August 01, 2012

Silly game.

Happiness is the journey from Point A to Point B, right? 

All those tips and tricks I said I was going to do on Friday, I did them. Drank water, planned my meals, ate an awesome egg chard breakfast Sat morning, tracked my weekend wine, stayed away from the pancakes,  went for a long run, and most importantly, the Monday morning beating up game...it didn't happen. Nope. So....Yay!

Yet, somehow this weekend I played a different game. I played the "happier if...." game. That is a terrible, terrible game. Even with all that positivity around my eating, (or maybe *because* I didn't use food as the outlet....) I still played that awful game.

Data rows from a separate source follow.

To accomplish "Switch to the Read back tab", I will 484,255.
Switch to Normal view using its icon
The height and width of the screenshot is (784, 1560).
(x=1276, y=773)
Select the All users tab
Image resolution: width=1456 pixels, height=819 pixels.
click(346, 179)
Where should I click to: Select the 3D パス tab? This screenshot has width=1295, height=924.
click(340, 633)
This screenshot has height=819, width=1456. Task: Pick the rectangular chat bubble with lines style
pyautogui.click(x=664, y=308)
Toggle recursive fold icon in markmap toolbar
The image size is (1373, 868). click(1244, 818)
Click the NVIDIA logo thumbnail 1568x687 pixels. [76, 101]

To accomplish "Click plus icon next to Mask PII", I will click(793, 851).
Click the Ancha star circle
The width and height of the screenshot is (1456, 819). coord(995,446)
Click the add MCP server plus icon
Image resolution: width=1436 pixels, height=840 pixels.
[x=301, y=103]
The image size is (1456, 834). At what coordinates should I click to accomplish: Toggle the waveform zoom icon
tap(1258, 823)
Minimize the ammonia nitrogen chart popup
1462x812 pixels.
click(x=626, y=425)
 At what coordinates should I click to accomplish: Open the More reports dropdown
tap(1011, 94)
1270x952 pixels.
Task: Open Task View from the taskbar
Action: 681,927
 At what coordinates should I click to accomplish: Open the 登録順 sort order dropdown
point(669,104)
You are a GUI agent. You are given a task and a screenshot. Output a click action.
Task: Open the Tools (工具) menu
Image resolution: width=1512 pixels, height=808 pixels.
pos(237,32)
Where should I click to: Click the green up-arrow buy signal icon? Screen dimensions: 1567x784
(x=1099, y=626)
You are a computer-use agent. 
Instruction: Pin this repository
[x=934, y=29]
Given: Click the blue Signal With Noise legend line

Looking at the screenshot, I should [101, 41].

Maybe you know it? Maybe you play it? For me, it sometimes goes like this....
I'd be happier if my tan skirt would fit.
I'd be happier if my daughter would go to bed on time.
I'd be happier if my pace was faster.
I'd be happier if we had more space.
I'd be happier if my boss/partner/child/friend would just.....

STOP!

Before I even say what is on my mind and further hurt anyone or be even more ashamed of myself, I will stop and recognize this awful game for what it is worth.  One that gets me deeper into the death spiral of discontent.

I may not be able to stop the struggle entirely, but I did do a couple things that made a dent. It's a start.

1. I fixed the bedroom bookshelf, cleaned up the clutter in our bedroom and organized the closet. One space ready.
2. I wrote down all the things my spouse does that makes ALL of our lives, especially mine, easier. 
3. I told him how grateful I am for said things. 
4. I smiled at myself in the bathroom mirror.  (This may seem odd, but I think it works. I notice how when I smaile at others they smile back and we all feel better.  I wondered what would happen if I actually smiled at myself rather than scowl and think of all the things I could be doing better.) 
5. I went for a run. 

On days like this , I am reminded that it isn't about playing silly games, judging ourselves or beating ourselves up when we fail but the process of living and learning and getting back up.  Maybe that is what being happy is.  Maybe it is about getting there, the process, not the end in itself.  The journey is the goal. Mary Oliver got it spot on.

One day you finally knew
what you had to do, and began,
though the voices around you
kept shouting
their bad advice --
though the whole house
began to tremble
and you felt the old tug
at your ankles.
"Mend my life!"
each voice cried.
But you didn't stop.
You knew what you had to do,
though the wind pried
with its stiff fingers
at the very foundations,
though their melancholy
was terrible.
It was already late
enough, and a wild night,
and the road full of fallen
branches and stones.
But little by little,
as you left their voices behind,
the stars began to burn
through the sheets of clouds,
and there was a new voice
which you slowly
recognized as your own,
that kept you company
as you strode deeper and deeper
into the world,
determined to do
the only thing you could do --
determined to save
the only life you could save. 

The Journey by  Mary Oliver

As for this week's stats:
79 Activity Points (All eaten too!)
Ate all my weeklies but 3
Ate all my dailies
Ran 41 miles (87 for the month of July woot!)
Did 152 pushups (Though based on the last class, I wasn't getting low enough so now I am going to start over with the 100 pushup challenge. This time with a 2in book to hit. So this number will most likely be lower next week....BUT they'll be "real" pushups.)

1 comment:

Carolina John said...

those are still all great stats! When you plan to get the "if only"'s taken care of and execute the plan like that, the tan skirt will fit in time. Stay optimistic out there and you'll do great!